Work instructions →
Find all lines with the word "each" in the material, then copy them.

++++

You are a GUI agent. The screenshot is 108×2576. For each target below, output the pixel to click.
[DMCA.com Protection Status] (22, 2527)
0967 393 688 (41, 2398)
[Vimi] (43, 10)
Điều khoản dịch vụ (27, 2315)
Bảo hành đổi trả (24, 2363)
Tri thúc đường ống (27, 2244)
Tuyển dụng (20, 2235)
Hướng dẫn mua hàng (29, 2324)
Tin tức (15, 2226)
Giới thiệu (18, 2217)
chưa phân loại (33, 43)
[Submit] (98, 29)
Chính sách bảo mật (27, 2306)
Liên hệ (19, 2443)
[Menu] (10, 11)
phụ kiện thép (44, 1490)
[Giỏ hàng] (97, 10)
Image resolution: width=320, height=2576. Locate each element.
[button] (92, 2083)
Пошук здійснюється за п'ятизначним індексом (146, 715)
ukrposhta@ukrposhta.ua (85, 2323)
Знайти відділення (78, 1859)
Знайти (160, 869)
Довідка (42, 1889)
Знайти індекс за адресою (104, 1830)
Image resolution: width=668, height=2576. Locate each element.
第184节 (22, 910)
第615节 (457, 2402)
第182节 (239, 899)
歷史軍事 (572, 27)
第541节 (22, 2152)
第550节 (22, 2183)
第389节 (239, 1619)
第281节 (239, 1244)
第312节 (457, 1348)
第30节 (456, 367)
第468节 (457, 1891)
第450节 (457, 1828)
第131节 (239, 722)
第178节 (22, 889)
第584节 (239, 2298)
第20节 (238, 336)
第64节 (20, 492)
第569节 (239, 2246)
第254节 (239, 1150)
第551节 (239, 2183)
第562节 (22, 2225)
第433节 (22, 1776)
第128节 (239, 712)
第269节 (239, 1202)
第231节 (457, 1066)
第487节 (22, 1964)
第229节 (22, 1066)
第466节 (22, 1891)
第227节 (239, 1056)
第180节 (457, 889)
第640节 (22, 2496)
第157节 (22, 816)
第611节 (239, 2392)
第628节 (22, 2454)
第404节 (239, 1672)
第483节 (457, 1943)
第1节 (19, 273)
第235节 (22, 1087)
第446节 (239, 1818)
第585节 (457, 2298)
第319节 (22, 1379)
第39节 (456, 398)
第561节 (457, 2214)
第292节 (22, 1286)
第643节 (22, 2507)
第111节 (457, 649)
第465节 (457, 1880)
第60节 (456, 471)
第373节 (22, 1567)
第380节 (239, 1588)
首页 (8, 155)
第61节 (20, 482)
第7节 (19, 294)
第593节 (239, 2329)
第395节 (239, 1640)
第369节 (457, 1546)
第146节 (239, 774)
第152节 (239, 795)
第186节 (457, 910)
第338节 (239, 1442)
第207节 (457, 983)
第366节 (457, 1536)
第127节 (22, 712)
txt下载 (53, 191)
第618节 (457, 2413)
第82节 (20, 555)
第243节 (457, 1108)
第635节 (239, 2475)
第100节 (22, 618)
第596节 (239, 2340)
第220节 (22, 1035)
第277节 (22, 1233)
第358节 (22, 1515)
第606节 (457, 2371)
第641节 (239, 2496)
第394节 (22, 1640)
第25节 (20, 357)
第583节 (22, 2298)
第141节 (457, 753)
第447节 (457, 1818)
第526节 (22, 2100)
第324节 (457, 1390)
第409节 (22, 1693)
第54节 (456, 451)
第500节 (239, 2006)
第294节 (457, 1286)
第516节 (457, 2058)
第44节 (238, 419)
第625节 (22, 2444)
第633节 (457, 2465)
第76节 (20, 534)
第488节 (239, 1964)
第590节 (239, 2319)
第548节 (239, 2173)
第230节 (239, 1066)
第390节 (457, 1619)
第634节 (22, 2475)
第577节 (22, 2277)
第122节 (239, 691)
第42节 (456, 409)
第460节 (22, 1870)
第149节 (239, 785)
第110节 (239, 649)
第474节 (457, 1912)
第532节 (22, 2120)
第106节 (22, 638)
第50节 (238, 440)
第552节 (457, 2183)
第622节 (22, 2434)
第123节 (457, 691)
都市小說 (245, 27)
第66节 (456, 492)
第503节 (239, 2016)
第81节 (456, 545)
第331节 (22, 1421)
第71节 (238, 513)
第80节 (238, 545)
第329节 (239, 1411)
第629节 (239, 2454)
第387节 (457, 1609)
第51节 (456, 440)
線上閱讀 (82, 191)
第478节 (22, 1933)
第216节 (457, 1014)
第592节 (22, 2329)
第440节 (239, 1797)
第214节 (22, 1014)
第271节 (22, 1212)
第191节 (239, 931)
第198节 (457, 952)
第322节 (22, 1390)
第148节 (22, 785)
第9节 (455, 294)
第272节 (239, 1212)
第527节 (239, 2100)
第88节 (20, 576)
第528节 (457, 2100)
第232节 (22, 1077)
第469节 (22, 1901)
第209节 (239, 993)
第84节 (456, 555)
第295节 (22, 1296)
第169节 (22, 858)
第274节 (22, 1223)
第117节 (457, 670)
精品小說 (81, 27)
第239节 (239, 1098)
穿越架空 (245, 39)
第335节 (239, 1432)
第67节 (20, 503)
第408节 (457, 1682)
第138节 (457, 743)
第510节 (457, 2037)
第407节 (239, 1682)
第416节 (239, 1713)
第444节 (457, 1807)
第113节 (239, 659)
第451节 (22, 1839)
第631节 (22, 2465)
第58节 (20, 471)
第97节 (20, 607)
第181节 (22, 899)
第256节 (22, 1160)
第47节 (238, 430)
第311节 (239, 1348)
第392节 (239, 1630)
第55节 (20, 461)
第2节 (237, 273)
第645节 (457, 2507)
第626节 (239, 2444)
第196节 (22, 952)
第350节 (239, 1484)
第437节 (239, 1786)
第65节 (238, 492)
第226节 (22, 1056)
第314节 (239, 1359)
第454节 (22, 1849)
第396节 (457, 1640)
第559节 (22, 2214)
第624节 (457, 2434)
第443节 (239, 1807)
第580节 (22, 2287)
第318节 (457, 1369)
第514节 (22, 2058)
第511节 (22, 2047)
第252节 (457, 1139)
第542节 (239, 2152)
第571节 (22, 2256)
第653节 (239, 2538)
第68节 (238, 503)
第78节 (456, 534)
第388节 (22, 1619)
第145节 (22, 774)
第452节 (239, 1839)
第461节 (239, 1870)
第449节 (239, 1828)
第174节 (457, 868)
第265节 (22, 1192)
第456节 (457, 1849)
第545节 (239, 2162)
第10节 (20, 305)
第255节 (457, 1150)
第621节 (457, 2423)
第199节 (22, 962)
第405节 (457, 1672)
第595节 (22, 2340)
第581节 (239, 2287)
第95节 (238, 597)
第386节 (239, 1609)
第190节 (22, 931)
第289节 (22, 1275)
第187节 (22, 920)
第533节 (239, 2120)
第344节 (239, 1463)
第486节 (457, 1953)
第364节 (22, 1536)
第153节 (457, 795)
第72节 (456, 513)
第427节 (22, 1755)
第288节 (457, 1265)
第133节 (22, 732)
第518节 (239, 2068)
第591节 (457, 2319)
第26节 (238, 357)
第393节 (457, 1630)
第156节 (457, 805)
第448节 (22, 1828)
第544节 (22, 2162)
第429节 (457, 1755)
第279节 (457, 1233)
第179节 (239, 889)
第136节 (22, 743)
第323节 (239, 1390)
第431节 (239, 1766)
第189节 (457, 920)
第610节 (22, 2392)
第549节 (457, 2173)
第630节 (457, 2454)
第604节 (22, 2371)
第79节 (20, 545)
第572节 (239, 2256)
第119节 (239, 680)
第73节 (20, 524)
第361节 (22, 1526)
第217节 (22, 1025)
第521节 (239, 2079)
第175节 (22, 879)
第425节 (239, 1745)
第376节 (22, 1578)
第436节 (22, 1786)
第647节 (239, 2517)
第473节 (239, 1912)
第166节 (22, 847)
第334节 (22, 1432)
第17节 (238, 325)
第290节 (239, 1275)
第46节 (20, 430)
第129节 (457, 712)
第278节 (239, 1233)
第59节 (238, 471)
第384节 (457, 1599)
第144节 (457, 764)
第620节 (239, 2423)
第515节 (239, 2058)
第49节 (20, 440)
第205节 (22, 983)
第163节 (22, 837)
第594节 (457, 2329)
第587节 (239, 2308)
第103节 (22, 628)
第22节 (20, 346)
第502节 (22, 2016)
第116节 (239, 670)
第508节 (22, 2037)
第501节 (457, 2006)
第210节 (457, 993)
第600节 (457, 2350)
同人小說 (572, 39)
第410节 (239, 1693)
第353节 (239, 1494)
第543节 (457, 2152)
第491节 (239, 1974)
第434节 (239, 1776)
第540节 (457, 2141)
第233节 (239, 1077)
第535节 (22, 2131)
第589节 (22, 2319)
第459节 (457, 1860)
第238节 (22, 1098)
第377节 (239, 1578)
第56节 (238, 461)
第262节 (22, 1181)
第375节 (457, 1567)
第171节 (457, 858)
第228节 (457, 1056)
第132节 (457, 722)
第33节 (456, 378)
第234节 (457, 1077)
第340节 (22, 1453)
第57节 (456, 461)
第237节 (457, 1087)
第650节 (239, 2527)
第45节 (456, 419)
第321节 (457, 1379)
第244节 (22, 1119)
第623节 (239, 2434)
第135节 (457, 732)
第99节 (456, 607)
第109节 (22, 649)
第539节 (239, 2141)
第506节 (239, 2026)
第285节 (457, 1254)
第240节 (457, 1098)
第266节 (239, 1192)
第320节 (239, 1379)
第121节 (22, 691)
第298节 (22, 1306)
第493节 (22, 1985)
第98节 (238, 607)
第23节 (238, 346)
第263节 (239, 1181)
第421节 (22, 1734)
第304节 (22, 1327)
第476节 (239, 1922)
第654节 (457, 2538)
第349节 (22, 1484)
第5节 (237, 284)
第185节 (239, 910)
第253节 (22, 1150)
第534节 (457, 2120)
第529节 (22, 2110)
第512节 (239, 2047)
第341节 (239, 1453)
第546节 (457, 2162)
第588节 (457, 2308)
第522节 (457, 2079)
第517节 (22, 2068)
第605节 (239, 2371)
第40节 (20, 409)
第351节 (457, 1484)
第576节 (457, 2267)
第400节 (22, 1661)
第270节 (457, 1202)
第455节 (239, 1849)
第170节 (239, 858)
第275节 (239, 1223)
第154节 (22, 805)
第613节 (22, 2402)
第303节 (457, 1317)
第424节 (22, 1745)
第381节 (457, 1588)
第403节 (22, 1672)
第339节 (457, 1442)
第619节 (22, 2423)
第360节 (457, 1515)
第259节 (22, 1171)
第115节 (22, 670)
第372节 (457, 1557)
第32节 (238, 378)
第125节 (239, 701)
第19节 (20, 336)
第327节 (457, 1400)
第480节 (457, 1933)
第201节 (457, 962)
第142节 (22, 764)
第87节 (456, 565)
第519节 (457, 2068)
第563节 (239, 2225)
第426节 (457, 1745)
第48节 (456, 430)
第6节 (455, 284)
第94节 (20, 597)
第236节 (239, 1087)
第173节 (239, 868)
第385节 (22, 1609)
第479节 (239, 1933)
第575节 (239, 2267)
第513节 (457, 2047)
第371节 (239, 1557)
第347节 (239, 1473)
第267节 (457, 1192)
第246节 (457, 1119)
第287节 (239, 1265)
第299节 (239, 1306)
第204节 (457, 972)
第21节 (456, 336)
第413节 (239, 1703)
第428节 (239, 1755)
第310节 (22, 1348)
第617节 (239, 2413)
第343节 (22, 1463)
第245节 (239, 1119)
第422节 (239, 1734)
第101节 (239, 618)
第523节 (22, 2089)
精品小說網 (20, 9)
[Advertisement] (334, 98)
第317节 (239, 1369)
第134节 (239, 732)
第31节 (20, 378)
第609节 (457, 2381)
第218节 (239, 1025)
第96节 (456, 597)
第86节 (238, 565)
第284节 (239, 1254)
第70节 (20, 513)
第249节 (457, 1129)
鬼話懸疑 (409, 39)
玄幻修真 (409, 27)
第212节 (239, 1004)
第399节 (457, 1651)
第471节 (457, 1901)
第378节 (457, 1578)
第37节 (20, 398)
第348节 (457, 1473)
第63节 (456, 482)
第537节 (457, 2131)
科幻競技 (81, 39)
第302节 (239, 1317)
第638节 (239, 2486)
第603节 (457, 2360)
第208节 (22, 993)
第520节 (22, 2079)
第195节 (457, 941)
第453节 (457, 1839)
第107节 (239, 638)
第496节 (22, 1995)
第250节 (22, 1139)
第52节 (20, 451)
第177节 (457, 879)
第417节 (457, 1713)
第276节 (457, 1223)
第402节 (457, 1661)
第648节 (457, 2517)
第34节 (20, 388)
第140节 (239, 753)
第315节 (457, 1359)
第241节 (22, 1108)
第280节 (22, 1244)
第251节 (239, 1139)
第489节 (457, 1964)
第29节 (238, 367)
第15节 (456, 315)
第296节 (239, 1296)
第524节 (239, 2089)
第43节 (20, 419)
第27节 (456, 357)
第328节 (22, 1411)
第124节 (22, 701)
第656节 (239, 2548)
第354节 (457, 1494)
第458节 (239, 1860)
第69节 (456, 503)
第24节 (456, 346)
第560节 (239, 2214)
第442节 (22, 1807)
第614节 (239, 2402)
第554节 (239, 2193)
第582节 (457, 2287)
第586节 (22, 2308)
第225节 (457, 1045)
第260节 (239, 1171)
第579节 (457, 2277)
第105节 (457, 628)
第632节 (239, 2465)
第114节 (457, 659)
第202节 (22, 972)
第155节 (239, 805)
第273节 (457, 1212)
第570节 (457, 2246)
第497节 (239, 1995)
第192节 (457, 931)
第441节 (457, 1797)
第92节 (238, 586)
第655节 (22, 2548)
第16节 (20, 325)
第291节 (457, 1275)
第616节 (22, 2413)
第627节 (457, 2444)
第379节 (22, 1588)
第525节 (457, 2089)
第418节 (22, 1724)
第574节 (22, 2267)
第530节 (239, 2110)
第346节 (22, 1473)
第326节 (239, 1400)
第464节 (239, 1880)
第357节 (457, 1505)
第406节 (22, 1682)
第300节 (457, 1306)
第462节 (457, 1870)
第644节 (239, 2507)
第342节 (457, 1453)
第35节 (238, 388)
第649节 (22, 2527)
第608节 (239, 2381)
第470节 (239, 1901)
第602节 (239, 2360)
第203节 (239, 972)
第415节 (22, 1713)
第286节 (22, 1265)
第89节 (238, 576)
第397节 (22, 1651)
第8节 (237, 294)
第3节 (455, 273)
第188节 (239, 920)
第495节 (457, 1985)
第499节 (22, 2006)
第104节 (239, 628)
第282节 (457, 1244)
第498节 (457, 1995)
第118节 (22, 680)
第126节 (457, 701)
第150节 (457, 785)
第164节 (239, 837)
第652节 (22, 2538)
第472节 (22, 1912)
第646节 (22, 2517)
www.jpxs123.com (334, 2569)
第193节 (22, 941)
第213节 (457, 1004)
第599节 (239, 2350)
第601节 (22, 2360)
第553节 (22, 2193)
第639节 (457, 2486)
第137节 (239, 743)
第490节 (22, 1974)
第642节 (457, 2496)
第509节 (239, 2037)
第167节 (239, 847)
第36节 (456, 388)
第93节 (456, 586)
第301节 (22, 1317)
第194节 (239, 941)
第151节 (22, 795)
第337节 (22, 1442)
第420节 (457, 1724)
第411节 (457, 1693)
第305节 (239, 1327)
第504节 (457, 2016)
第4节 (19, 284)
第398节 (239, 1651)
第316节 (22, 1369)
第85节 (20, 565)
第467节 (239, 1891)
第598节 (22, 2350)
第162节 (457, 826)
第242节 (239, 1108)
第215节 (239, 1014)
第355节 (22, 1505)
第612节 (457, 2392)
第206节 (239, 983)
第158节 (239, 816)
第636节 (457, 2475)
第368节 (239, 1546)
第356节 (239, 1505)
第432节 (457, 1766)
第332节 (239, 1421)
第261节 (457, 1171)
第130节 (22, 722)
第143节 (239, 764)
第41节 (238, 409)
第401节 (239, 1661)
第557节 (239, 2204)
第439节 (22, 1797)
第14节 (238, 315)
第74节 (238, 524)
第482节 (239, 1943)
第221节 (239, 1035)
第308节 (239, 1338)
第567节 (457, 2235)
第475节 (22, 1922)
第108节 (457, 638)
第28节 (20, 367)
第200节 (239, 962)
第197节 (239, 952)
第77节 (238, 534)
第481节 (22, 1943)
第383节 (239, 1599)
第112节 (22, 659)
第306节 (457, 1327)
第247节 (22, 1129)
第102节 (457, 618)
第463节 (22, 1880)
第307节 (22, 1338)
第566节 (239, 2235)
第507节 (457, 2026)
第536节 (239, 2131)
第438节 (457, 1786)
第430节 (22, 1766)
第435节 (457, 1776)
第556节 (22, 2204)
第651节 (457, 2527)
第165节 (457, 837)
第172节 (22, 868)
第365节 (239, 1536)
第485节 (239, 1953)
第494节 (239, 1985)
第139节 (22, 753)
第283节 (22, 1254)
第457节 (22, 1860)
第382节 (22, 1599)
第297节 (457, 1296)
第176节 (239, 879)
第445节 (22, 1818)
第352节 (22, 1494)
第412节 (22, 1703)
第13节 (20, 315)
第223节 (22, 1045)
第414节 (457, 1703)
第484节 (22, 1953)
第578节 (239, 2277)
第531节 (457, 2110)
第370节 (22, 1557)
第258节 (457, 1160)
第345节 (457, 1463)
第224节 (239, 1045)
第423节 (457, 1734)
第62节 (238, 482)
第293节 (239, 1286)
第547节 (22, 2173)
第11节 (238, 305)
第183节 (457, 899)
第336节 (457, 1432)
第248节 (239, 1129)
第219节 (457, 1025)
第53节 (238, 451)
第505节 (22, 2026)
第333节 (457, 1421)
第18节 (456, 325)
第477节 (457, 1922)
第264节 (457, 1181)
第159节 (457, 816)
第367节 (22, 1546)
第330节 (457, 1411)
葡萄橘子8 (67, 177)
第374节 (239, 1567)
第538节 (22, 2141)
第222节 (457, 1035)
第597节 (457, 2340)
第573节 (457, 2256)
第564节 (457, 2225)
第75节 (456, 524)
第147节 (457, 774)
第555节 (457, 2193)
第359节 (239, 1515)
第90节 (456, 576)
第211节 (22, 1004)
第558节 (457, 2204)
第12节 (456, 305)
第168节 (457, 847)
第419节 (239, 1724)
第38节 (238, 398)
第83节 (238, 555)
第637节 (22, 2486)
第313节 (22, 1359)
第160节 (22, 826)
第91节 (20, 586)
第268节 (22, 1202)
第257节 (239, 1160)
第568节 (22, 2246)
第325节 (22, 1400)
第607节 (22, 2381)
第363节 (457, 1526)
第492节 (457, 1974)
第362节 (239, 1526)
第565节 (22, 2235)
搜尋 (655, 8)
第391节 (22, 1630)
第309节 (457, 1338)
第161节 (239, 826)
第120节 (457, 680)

++++

Written response →
You are a GUI agent. The screenshot is 108×2576. For each target below, output the pixel to click.
Image resolution: width=320, height=2576. Locate each element.
Image resolution: width=668, height=2576. Locate each element.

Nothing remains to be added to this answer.